Lì ha vissuto momenti straordinari. Il poker con il Valencia, forse, è stato il migliore. «La vergogna è che dopo quella partita si fermò tutto. È stato il momento più bello della mia carriera, ma così è la vita e non mi biasimo per nulla. Abbiamo sofferto tutti quell’anno e non tornerei indietro. Quello che doveva succedere è successo e posso tranquillamente dire che ho dato il massimo. Ho ancora la palla di quella notte.
Senza il COVID sarebbe durato più a lungo nell’élite? «Cominciavo a sentire qualcosa di diverso dentro di me. Non ne potevo più. Se non stai bene mentalmente, non puoi durare fisicamente. E se non posso dare il massimo, preferisco fare un passo indietro. Non ha accettato di stare in panchina e il calcio non è solo una questione di soldi. Altrimenti sarei andato in Cina o in Arabia Saudita. Il calcio è amore. Da quando ho iniziato a camminare, la palla è sempre stata con me.

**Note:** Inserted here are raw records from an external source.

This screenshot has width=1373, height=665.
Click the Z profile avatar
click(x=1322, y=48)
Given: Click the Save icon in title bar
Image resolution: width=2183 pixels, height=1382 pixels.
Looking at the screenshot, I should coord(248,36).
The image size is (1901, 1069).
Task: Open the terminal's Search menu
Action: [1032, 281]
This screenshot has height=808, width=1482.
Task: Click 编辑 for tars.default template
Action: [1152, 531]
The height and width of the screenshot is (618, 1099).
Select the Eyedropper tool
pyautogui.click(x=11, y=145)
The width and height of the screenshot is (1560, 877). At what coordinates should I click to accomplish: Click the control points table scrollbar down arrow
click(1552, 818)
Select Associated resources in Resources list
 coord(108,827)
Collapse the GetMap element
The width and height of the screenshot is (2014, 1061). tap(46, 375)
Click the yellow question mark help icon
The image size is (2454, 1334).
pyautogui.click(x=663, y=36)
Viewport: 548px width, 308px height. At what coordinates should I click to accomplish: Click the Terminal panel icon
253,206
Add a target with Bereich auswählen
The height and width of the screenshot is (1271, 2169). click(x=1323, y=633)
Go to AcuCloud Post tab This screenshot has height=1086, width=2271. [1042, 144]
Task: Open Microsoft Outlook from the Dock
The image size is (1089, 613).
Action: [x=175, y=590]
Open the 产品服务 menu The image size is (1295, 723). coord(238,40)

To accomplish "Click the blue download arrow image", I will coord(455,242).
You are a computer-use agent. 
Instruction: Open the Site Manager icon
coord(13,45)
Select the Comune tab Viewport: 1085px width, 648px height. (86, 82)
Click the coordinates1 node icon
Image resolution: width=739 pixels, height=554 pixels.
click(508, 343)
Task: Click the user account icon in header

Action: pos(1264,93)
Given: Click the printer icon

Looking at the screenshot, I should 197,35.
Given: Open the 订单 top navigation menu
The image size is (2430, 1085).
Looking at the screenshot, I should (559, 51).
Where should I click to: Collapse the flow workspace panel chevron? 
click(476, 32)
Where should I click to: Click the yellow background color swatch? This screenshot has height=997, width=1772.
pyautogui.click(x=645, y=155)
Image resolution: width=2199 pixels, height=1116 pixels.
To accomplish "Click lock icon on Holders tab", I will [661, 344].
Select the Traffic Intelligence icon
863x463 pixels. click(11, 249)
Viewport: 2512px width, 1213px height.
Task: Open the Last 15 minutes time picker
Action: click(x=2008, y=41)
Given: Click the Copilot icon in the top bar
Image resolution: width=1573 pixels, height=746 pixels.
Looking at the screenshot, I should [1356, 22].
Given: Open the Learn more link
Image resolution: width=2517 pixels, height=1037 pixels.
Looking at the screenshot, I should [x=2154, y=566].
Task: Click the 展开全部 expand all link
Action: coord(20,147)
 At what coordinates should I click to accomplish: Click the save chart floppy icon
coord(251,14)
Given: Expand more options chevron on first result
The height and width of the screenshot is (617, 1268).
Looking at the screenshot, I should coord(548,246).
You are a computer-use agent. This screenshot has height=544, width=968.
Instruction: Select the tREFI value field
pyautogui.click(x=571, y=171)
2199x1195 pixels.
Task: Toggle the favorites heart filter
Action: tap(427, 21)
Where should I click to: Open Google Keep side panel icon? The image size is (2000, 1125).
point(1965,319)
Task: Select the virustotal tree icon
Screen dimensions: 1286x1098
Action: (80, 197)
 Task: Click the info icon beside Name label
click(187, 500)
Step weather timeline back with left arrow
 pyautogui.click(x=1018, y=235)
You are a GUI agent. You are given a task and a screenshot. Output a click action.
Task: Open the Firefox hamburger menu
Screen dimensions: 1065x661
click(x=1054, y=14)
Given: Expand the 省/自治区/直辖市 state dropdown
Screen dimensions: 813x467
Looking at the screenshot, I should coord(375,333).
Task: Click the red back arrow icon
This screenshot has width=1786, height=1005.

Anche se prima della finale è tornato a casa nel 2020. «Dopo un mese di confinamento ho chiesto al club di uscire. Soffrivo troppo senza la mia famiglia. Una volta arrivato lì ho capito che era quello di cui avevo bisogno e che il calcio non faceva più per me. Giocando ogni tre giorni sei sempre in viaggio, non hai una vita privata e non potevo accettare che la mia famiglia mi vedesse soffrire. Mi sentivo di nuovo ‘bambino’, per essere felice».